Разводить костерок не стали, о чем горько пожалел Ванюшка, которому так хотелось, сидя на пеньке возле потрескивающего огонька, попить горячего чая из натопленного снега, прикусывая мелко наколотый сахар. В алюминиевой кружке с дымящимся чаем кружались бы листья брусники, хвоинки… Отец даже не вытащил из холщового сидорка плоскую солдатскую манерку, с такими родными Ванюшке по сенокосной страде, почерневшими вмятинами на алюминиевых боках. Вяло и скучно пожевали лепешки с салом, потом отец закрутил махорки, задымил, да на том и тронулись в обратный путь.

Молча и отчужденно ехали березняком, примостившись на возу. И хотя едва перевалило за полдень, торопливый, негаданый сумрак прямо на глазах придымил лес; угасли на посеревшем снегу тепло-голубые тени, отыграла свекрающая чещуя; пепельная туча, накатываясь от деревни, заволокла небо над лесом, над степью, а вместе с тучей тут же долетел ветер, стряхивая с берез снежный прах; и сразу же похоло­дало.
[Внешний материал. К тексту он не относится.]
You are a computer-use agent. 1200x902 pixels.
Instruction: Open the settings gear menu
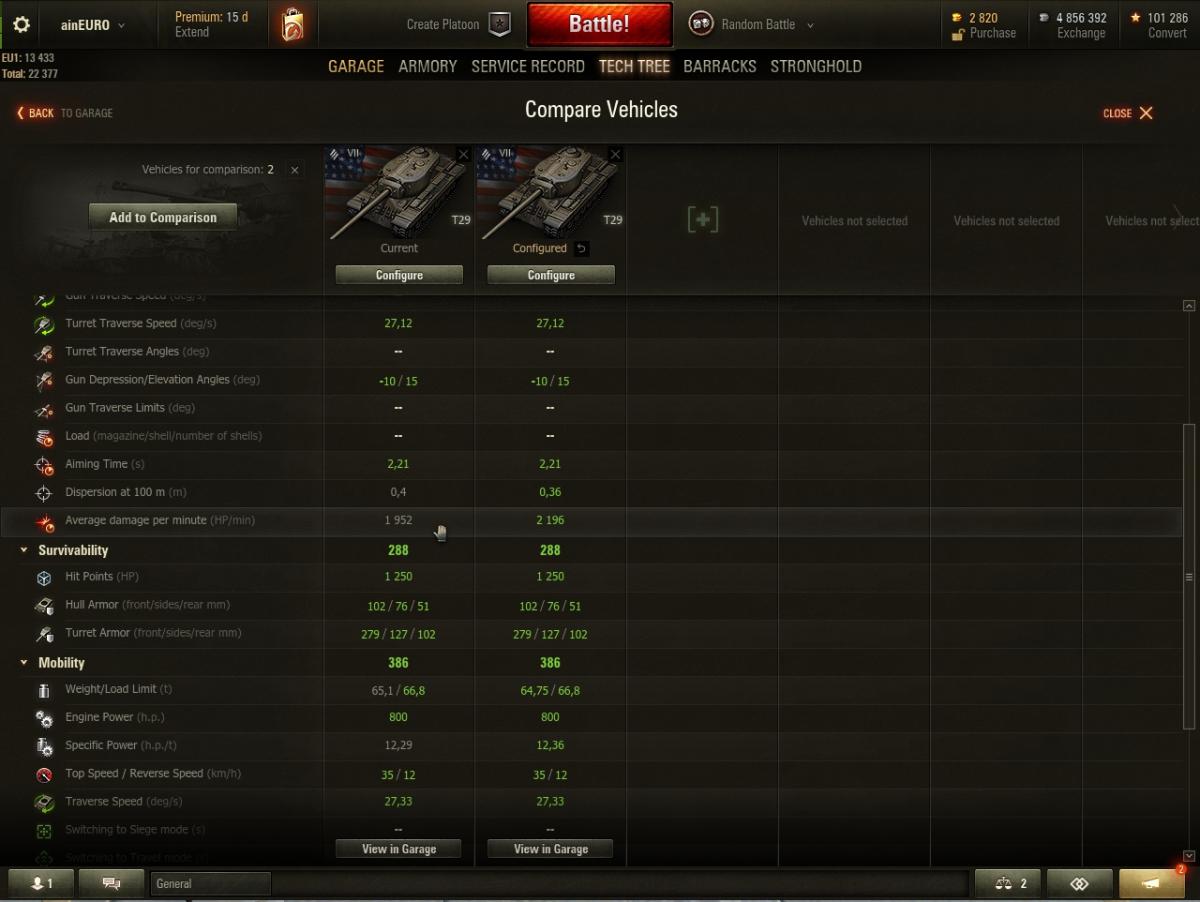(x=21, y=25)
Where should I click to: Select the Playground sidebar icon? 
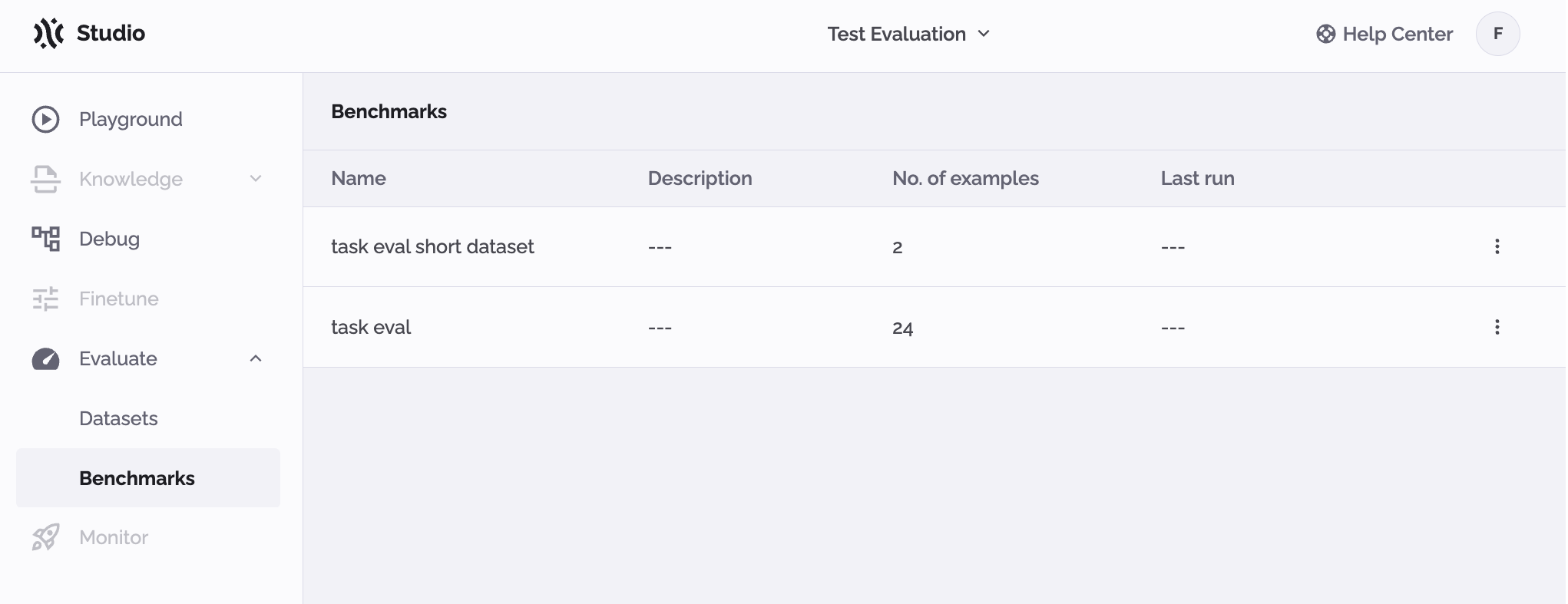45,119
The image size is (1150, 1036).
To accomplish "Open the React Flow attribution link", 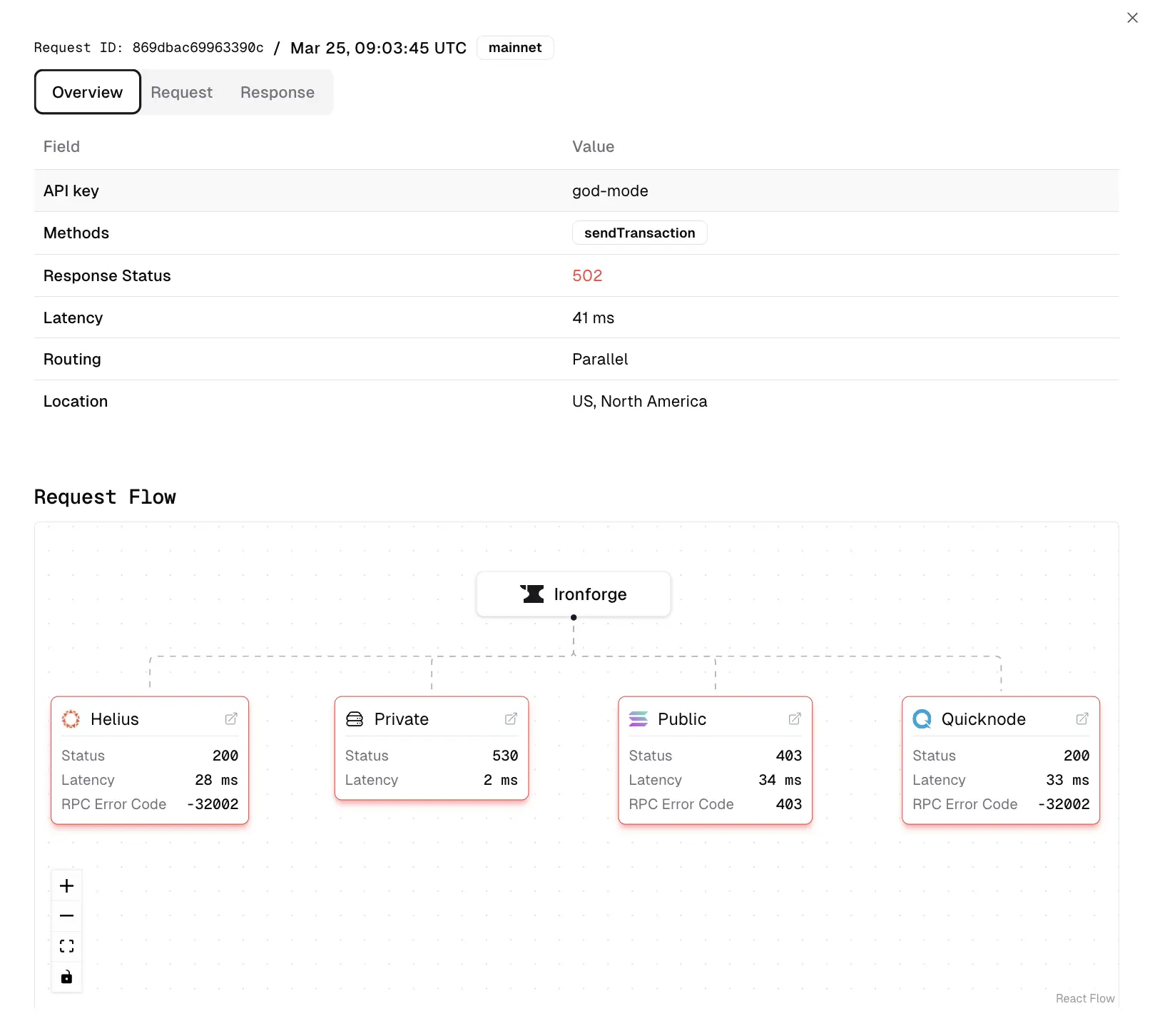I will pyautogui.click(x=1084, y=998).
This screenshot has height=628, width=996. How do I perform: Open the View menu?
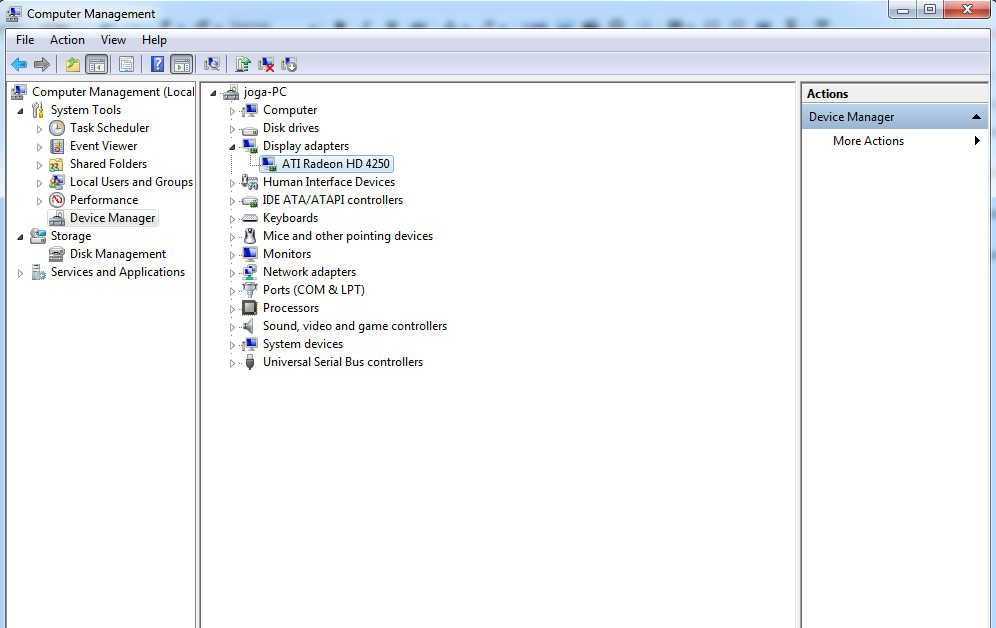113,40
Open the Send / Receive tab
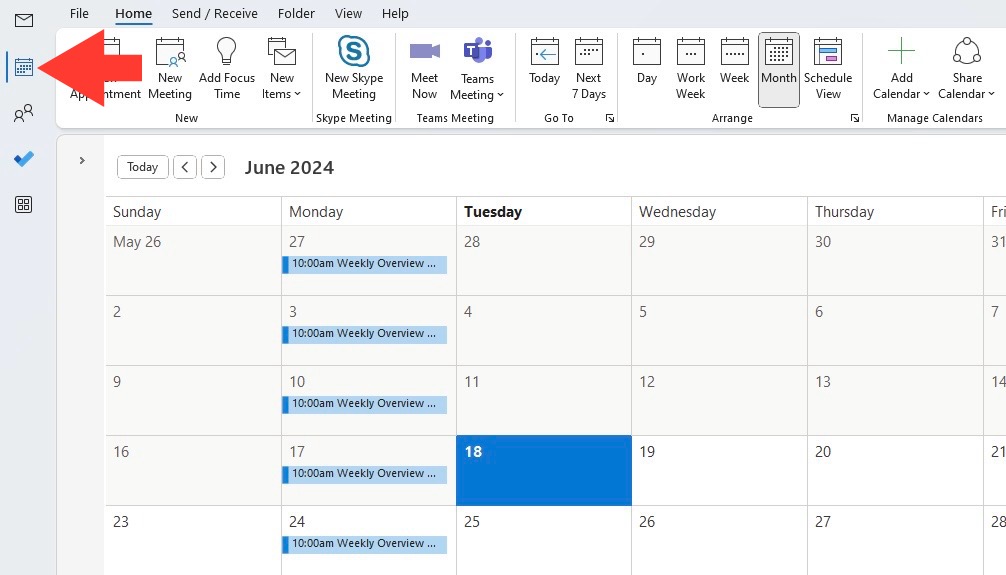The width and height of the screenshot is (1006, 575). [214, 13]
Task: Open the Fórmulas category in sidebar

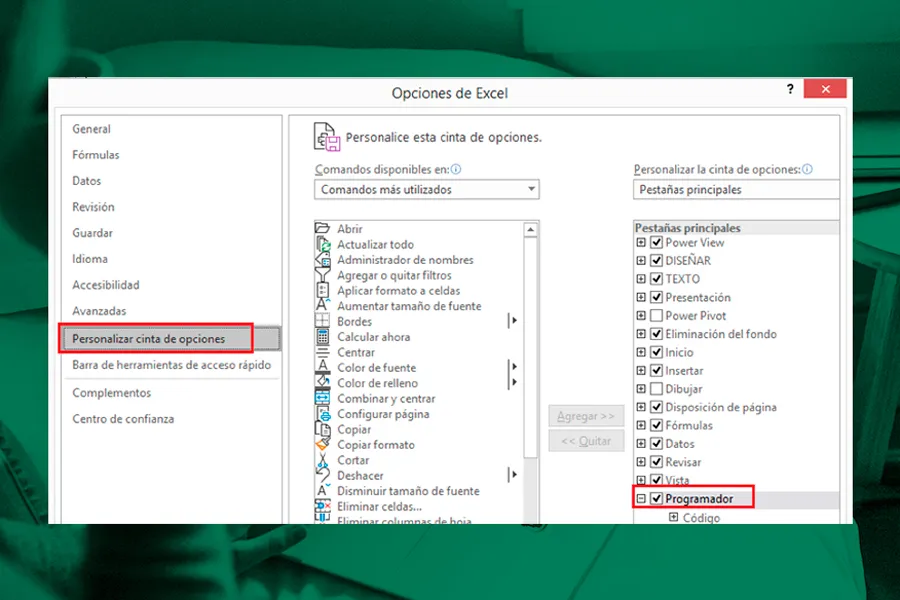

Видно, обманчивая вышла оттепель, и права была мать ох, как права! – толкуя утром: дескать, месяц-мо­лодик пока не народился, и может так завъю­жить, что и носа из избы не высунешь. Опять радио надуло, насвистело про тихую погоду. В таких случаях, когда погода круто ме­няется, когда метель прихватывает ездоков в пути, мужики невесело шутят: мол, ну, паря, сознавай­ся, кто нынче согрешил? И уж непременно найдется согрешивший перед дорогой, хотя, может, и не выкажется, но про себя-то будет переживать, маяться виной.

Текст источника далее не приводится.